• _Directions_: Restate every entry verbatim; drop the pictures.

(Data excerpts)
- Opening Delimiter -

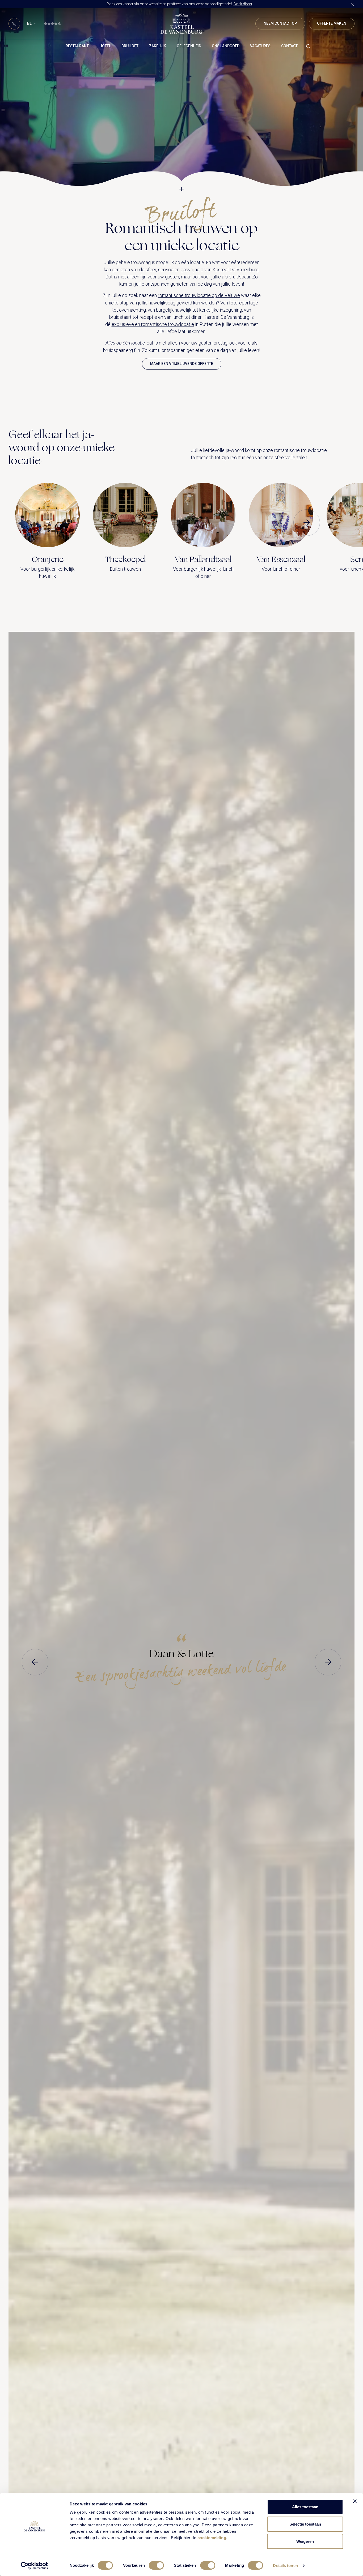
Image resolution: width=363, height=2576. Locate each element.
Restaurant (77, 46)
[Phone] (14, 23)
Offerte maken (331, 23)
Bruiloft (129, 46)
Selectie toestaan (305, 2524)
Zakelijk (157, 46)
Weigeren (305, 2541)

- Closing Delimiter -

• _Response to the exercise_:
Image resolution: width=363, height=2576. Locate each element.
Restaurant (77, 46)
[Phone] (14, 23)
Offerte maken (331, 23)
Bruiloft (129, 46)
Selectie toestaan (305, 2524)
Zakelijk (157, 46)
Weigeren (305, 2541)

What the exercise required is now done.